茎が枝のようになっている2年もののマーガレットと、その隣にあるラベンダーが彼女のごはん兼住まいとなりました。それは自信を持っておすすめできる物件ではありませんでした。
どちらもこの夏の暑さにやられてしまっているばかりか、葉の表面にはこまかな黒い点々がこびりついていました。それらはハダニや微細な虫であるならまだしも、排気ガスからでるすすであったり、削れたアスファルトのようであり、植物にとっては息苦しく彼女にとっては体に悪いように思えました。水をかけてこすりおとしてもまたすぐに黒くなってしまい、なんとも申し訳ないのでした。

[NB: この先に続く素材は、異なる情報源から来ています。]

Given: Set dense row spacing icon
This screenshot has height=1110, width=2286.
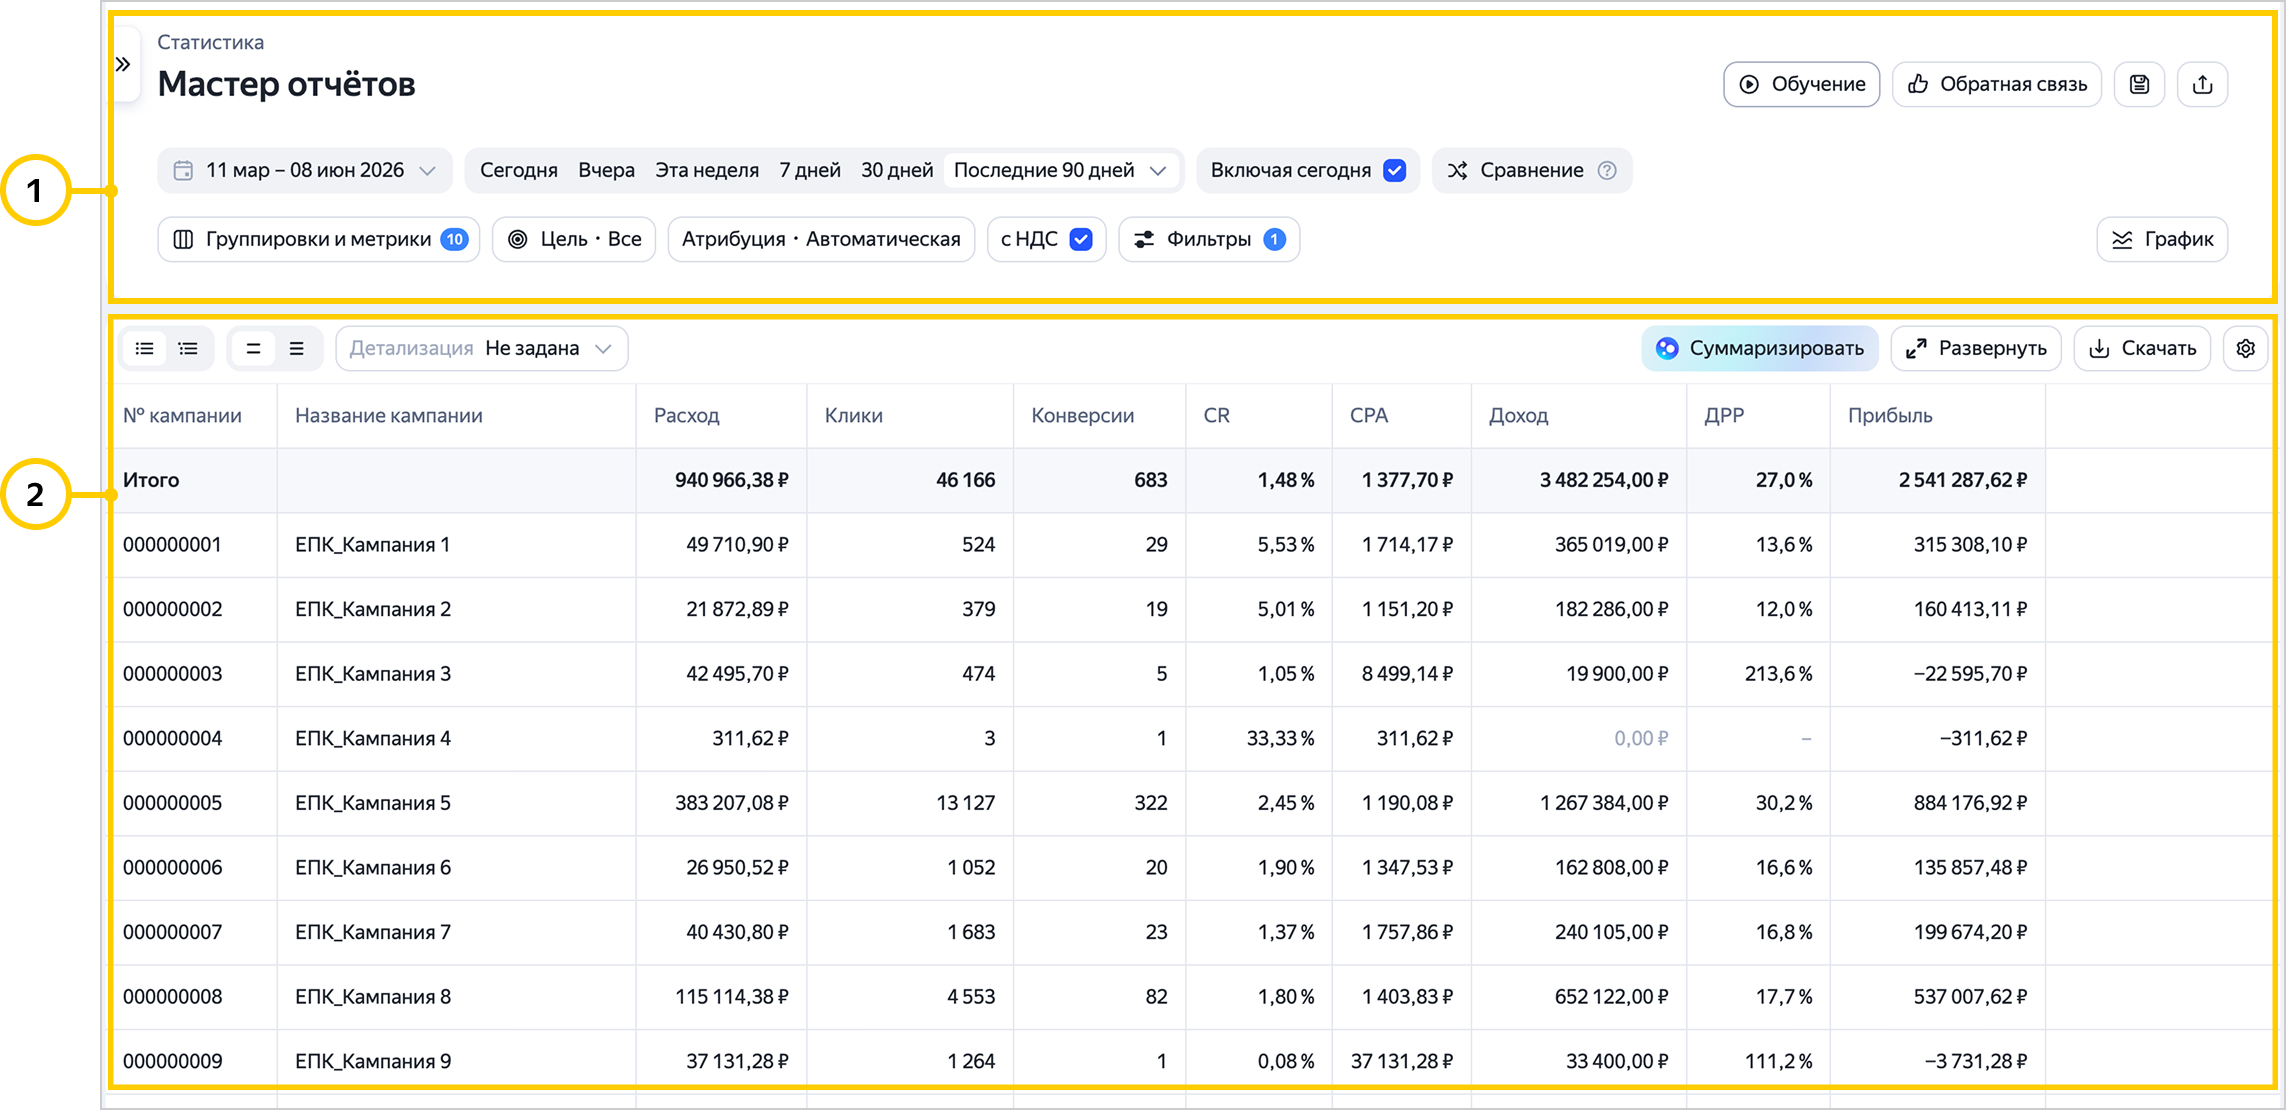Looking at the screenshot, I should tap(296, 349).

彼女がやってきてすぐに、小さな彼がそばにいることに気が付きました。小さいから勝手にオスとして彼と呼んでいますが、まだおとなでもないようでした。
彼女の住まいから少しはなれたところにある紫蘇の鉢をごはん兼ごはん、いや住まいとしているようでしたが、ものすごい勢いで食べるので、みるみるうちに茎だけになってしまいました。
ほどなくして、鉢の隅に、こどもだった頃の彼が脱ぎ捨てられていました。
一度だけ、真新しい大葉色の彼が彼女の背中に乗っているところを見かけたことがありました。

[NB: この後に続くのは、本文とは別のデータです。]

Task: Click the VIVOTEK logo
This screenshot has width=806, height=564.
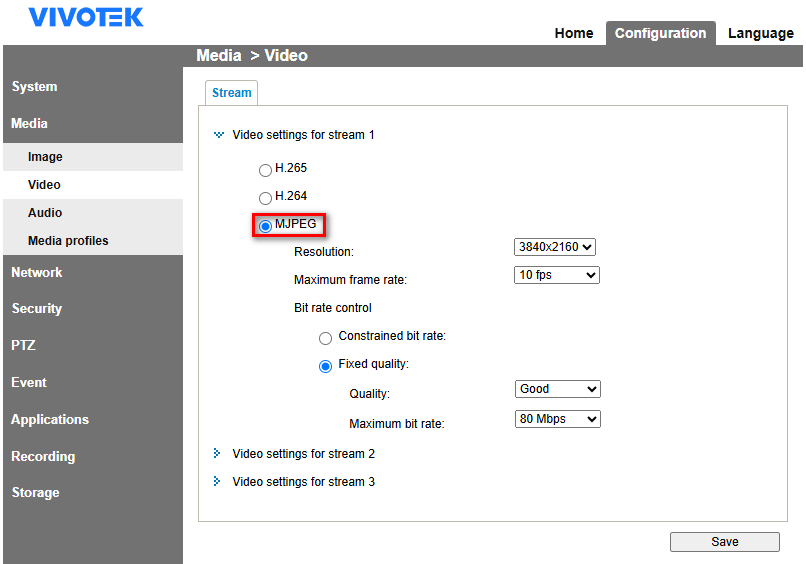Action: click(86, 17)
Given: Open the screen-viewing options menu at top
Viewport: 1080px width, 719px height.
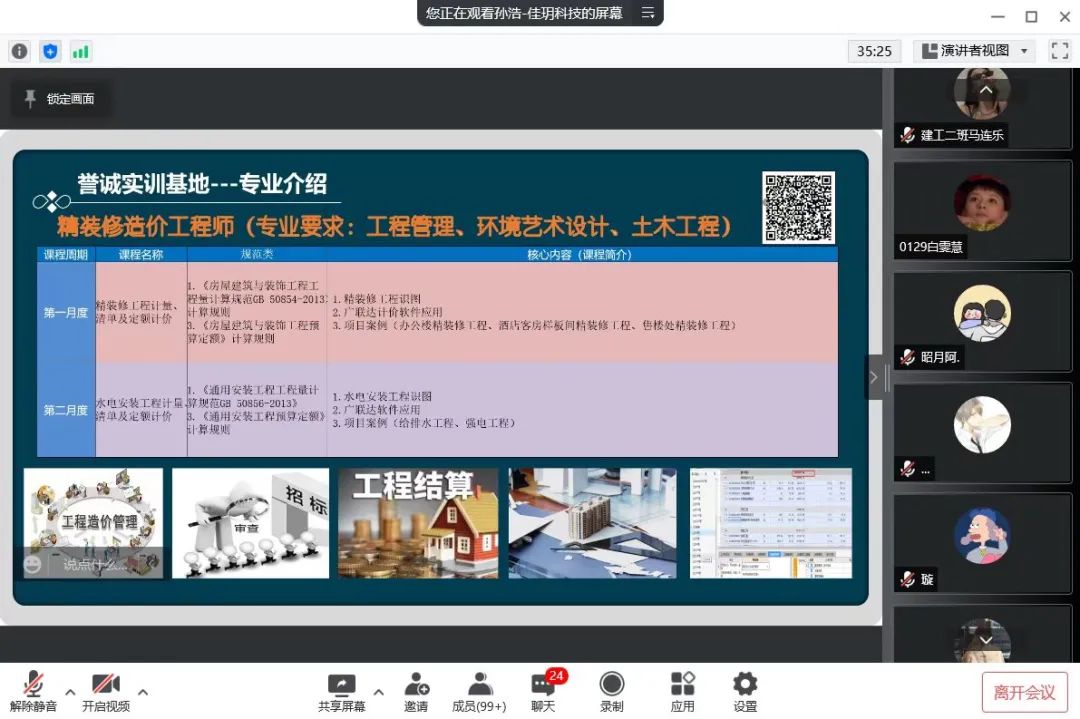Looking at the screenshot, I should pyautogui.click(x=648, y=13).
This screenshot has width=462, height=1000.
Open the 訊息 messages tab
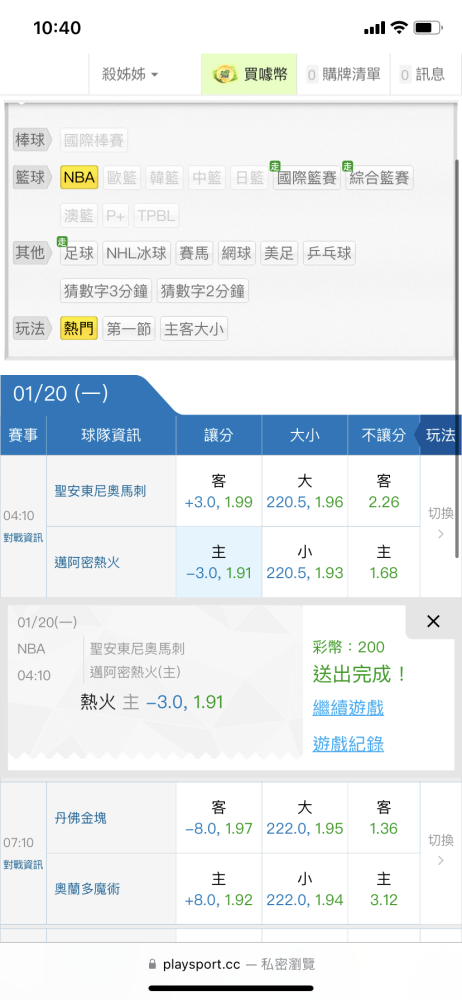click(422, 75)
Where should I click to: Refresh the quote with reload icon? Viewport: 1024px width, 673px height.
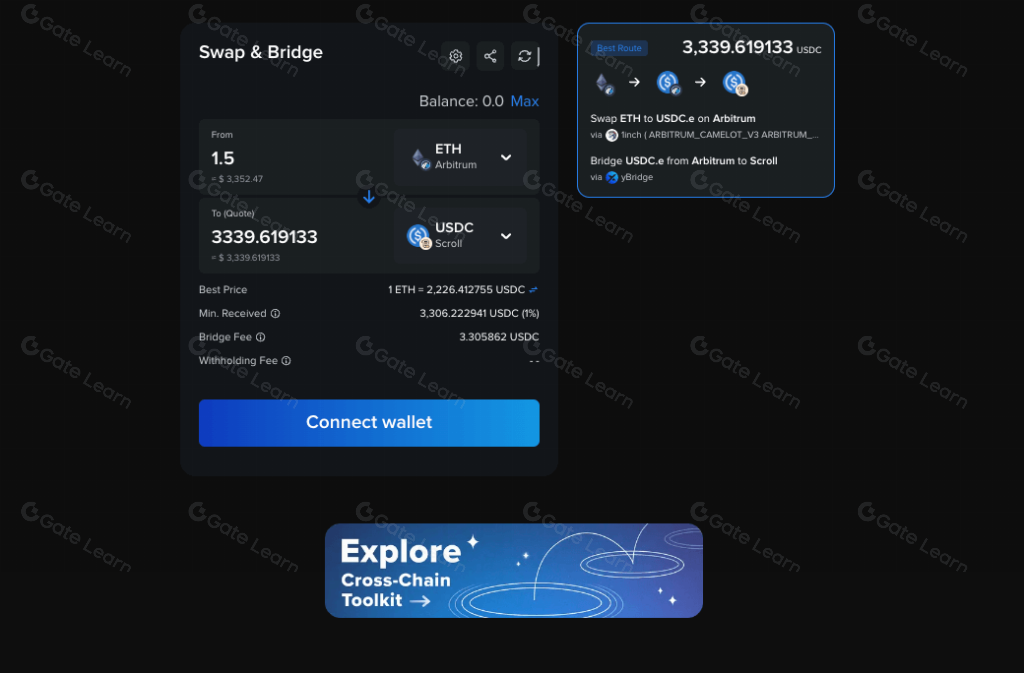coord(524,56)

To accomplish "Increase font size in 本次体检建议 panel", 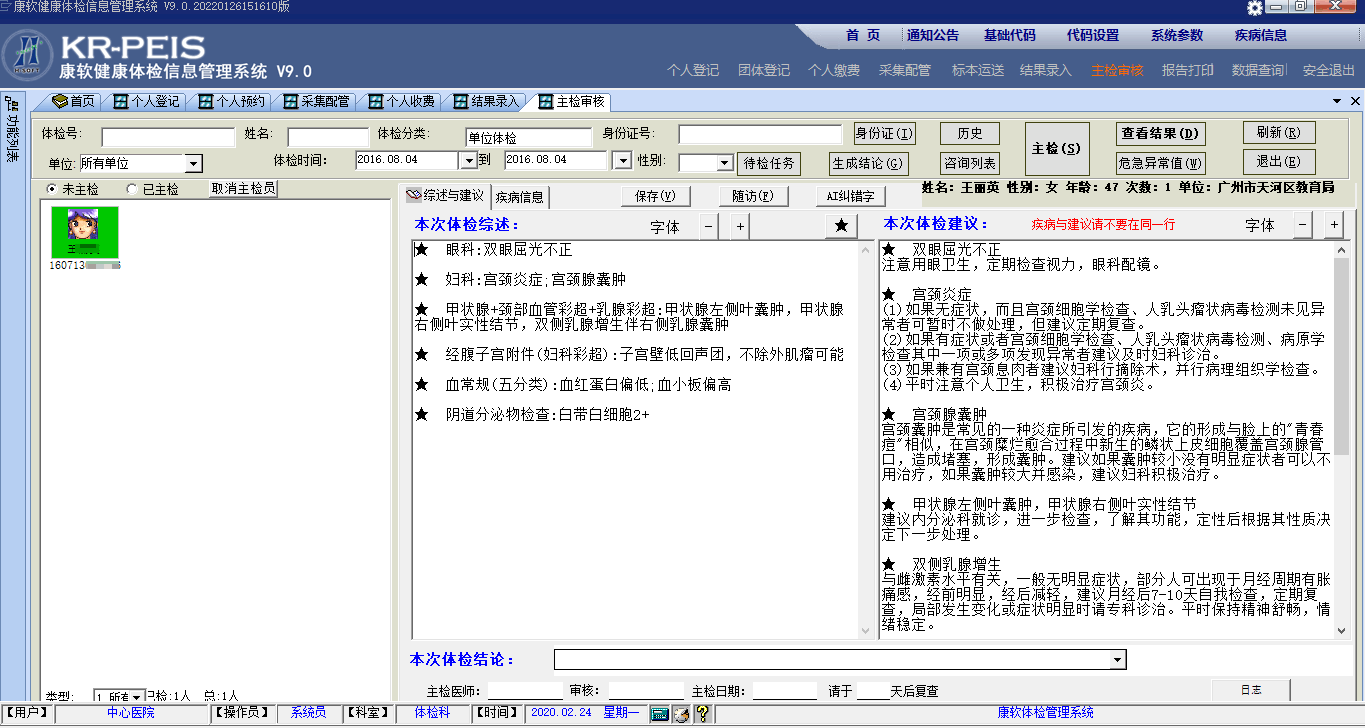I will click(x=1333, y=226).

彼を乗せた彼女はラベンダーの上をウロウロすると、そのがっしりとした後ろ脚で二度、三度と背中にいる彼に触れました。人の言葉で表すならば、脇腹に二度、三度と強めに蹴りを入れた、といったところでしょうか。
すると彼はおとなしく彼女の背中から降りてしまいました。
それ以後、オンブ姿を目にすることはありませんでした。
わたしが見ていないところでは背中に乗っていたのでしょうか。
彼女から少し離れた葉の影に、潜んでいる彼しかみたことがないのですが。
ある時、紫蘇に水やりをしていたら、彼が鉢から飛び出してしまいました。戻そうとして手を差し出したからでしょう。ベランダの外へ跳ねて行ってしまいました。なんて余計なことをしたんだろう。

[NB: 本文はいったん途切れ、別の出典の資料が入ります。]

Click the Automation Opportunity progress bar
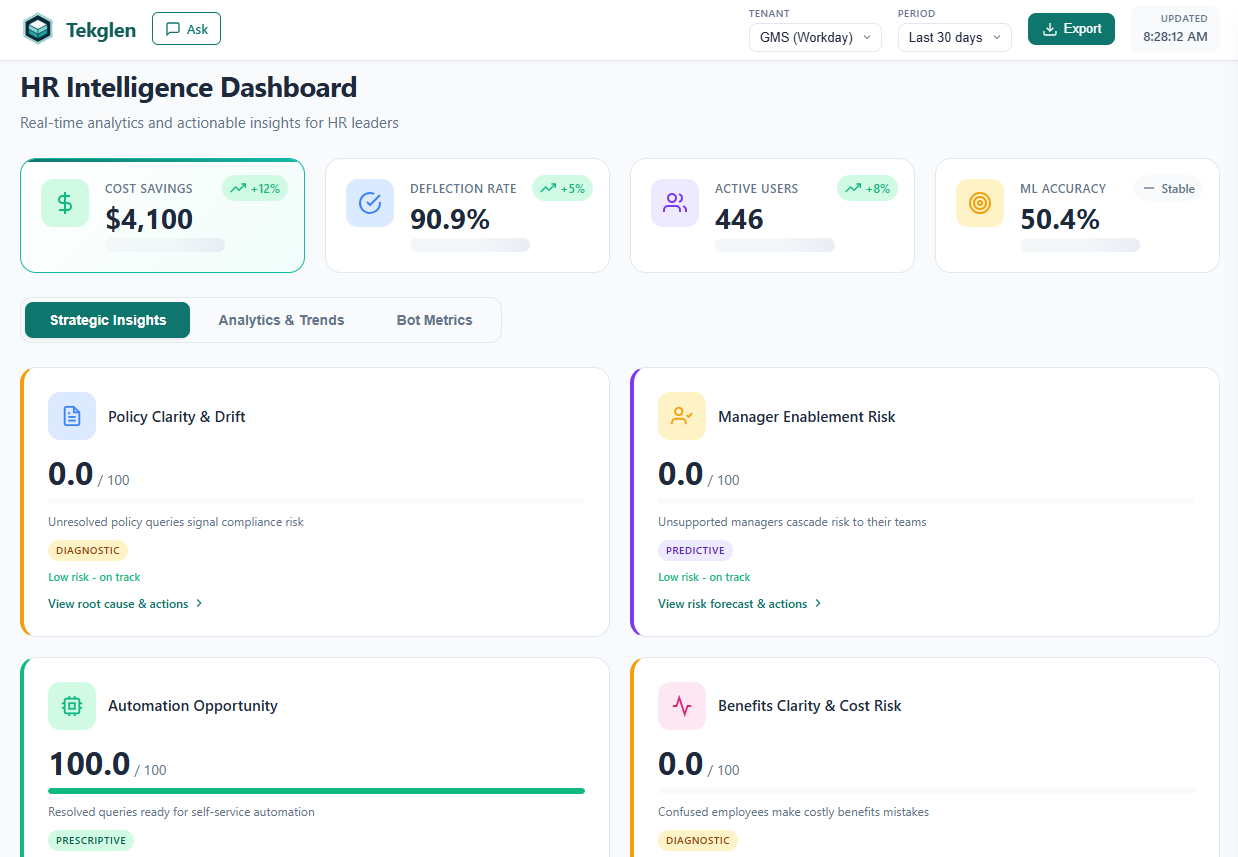This screenshot has width=1238, height=857. pyautogui.click(x=317, y=790)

けれど彼にとってさらには彼女にとってなにがいいのかはわかりません。
私が虫であったなら、ふたりの機微がわかったのでしょうか。
彼女の体の色は、日を追うごとに緑色から薄い茶色に変わっていきました。
食べたもので変わるのか周りの環境でかわるのか。そのどちらでもあるのでしょうか。住まい兼ごはんなので。
たまにどこを探してもいないことがありました。
ベランダの外に生い茂る草を食べに行っていればいいと思いました。
もしかしたら彼に会うこともあるかもしれないし、ないかもしれません。また別の出会いがあるかもしれないけれど、そこで彼女がいのちをおとすこともあるかもしれません。そんなことに思いを巡らせながらマーガレットの鉢をのぞくと、彼女が葉をかじっていたりするのでした。
ある日、唐突にぱったりと彼女の姿を見つけられなくなりました。
蒸し暑さがいつまでも残っているとはいえ次の季節が待機しているこの頃です。鉢の裏や土の上、窓のサンなどにまで彼女の姿を探しましたが、どのような姿の彼女ももうどこにも見つけることはできませんでした。
冷たく乾いた風が吹くようになりました。ベランダのマーガレットが、今なのか?とばかりに新しい葉を伸ばしはじめこんもりとした森のようになりました。
湿気がないからでしょうか。
それぞれの葉には黒い点々もほとんどついていません。
なかなかのおすすめのごはん兼住まいだと思います。